Transition énergétique et géopolitique

vendredi 17 décembre 2021 Stephane LAUER

Stéphane Lauer (1) analyse l’emballement du marché des batteries lithium, conséquence de l’accélération de la transition énergétique et d’une nouvelle géopolitique en gestation. Autour de nouveaux rapports de force, de course à la puissance, ce secteur stratégique met en lumière de multiples dimensions : relations Chine et pays africains, Etats-Unis et priorisation des intérêts, Union européenne et volontarisme... A l’évidence, le laissez-faire total et des chaînes de valeur « low cost » ne peuvent constituer une dynamique favorable à la souveraineté économique et à une certaine autonomie stratégique. Le secteur des batteries lithium préfigure assurément la mondialisation de demain... en questionnant la notion même de métaux rares.

(1) Editorialiste au Monde et titulaire de la chronique « Économie »

1953 : la batterie d’accumulateurs constitue l’un des organes essentiels de l’équipement électrique des véhicules automobiles...
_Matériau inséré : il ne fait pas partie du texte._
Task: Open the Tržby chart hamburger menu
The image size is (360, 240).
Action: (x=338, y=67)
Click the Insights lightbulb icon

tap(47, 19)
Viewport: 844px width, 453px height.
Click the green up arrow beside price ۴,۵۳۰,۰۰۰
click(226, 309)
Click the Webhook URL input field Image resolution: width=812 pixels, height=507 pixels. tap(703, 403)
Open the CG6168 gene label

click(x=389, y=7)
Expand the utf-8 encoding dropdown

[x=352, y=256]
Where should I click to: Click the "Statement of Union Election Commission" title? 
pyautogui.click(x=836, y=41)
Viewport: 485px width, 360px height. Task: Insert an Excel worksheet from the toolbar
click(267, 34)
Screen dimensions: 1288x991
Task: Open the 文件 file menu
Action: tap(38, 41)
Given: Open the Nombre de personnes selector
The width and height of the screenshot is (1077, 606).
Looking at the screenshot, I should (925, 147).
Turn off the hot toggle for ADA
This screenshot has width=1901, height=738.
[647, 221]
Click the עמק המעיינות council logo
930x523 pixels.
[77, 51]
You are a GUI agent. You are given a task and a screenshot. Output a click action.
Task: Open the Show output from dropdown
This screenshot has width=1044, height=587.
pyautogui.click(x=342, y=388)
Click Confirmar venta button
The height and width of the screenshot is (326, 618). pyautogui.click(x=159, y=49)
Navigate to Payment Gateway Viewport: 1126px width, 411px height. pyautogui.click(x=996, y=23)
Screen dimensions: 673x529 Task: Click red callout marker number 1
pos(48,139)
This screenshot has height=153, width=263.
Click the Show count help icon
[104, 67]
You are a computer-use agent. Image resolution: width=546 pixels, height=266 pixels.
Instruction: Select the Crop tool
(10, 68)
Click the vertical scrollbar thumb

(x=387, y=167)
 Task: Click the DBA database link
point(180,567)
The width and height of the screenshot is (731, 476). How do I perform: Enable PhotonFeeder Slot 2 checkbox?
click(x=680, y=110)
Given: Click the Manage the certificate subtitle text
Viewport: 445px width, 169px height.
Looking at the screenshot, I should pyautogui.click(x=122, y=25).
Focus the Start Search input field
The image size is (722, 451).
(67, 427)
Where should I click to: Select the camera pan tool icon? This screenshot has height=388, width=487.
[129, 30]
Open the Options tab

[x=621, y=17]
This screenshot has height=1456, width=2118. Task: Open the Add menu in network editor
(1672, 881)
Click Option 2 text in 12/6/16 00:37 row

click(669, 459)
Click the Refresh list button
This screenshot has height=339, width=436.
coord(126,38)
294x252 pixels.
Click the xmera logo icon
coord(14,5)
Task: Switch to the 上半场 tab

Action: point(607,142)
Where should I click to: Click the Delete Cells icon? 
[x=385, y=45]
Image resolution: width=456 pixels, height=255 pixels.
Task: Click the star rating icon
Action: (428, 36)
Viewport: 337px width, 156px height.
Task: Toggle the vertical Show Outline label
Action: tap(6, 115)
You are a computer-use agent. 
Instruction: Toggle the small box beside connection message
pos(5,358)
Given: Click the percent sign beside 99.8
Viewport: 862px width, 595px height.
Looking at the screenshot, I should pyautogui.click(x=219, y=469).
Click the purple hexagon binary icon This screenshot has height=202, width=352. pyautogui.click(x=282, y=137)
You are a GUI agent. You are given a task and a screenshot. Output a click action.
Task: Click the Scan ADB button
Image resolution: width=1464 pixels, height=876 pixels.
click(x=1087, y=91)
LA BATAILLE DES BATTERIES ÉLECTRIQUES NE FAIT QUE COMMENCER

Tension passagère ou retournement plus durable ? Il y a quelques semaines, le principal prévisionniste de l’industrie minière, Benchmark Mineral Intelligence, constatait pour la première fois depuis le début de l’industrialisation à grande échelle des batteries Lithium-Ion une augmentation des prix payés par les constructeurs automobiles mondiaux. Jusqu’à présent, les économies d’échelle découlant de la forte hausse des ventes de véhicules électriques et la maîtrise grandissante des processus de fabrication avaient permis une baisse constante des coûts. En 2021, ce n’est plus le cas : les fabricants chinois, ultra-dominants sur ce marché, ont commencé à relever sensiblement leurs tarifs. Une tendance qui devrait se poursuivre au moins jusqu’au milieu de la décennie, selon ces experts.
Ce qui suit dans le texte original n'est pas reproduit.